Cette Mémoire d’un vieux Tzigane ouvre sur des trésors de joie, de musicalité, de désarroi, de mélancolie et d’énergie. Pendant une heure et demie, danse, chant et théâtre déversent un véritable déluge d’émotions. Les robes virevoltent, les talons frappent, l’officier nazi humilie et tue. L’histoire tragique des Roms au XXe siècle s’incarne avec une force rare.
Pétia Iourtchenko, auteur et metteur en scène, mémoire vivante de la danse de son peuple, entre dans la peau d’un personnage émouvant. Acteur, danseur et mime, il évoque autant les écoles de théâtre et de clowns de l’Est, dans leur façon de rappeler le côté absurde de notre traversée de la vie. Absurde, certes. Mais pas triste, puisqu’on danse, on chante, on boit…

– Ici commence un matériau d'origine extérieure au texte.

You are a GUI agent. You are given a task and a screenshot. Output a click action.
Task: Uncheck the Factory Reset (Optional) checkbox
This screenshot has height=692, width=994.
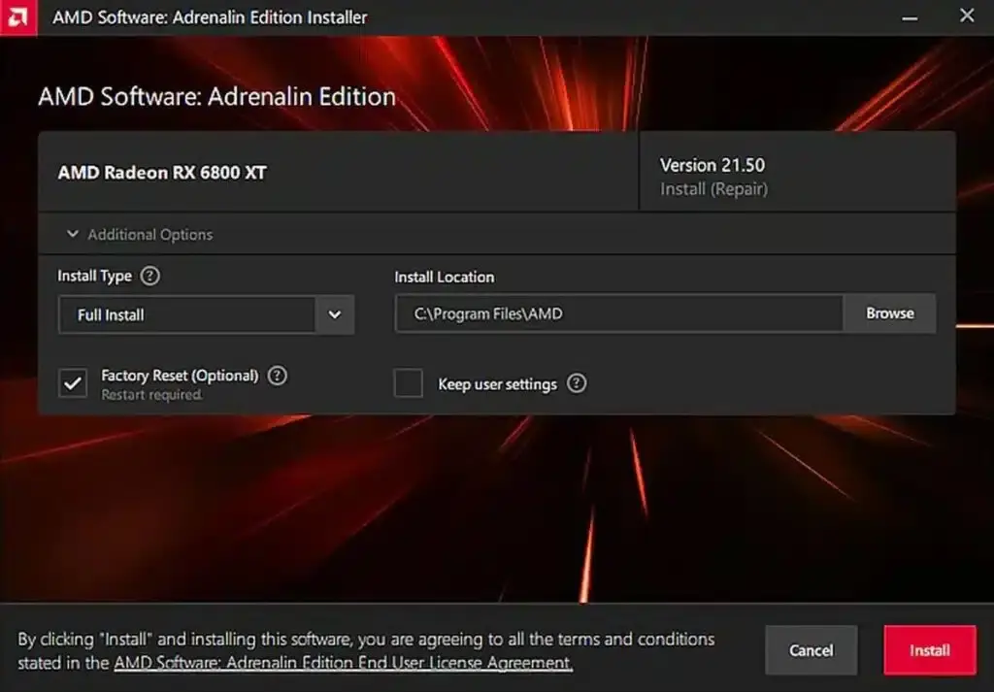coord(73,382)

Né en Ukraine en 1957, Iourtchenko porte autant la culture tzigane que celle d’Europe de l’est. Il est poète dans chacune de ses expressions, de la danse au théâtre, en passant par la musique et la haute couture. Car il crée sur mesure la robe tzigane de chacune des danseuses de sa troupe. Dans son approche chorégraphique se reflètent les danses tziganes de toute l’Europe de l’Est, de la Russie à la Roumanie ainsi que le flamenco.
En particulier, les liens entre le flamenco et les danses tziganes, dont Pétia a lui-même développé la méthode de codification universelle et d’enseignement, sautent aux yeux, dans le zapateado autant que par les robes des femmes, d’une richesse chromatique et plastique extraordinaires.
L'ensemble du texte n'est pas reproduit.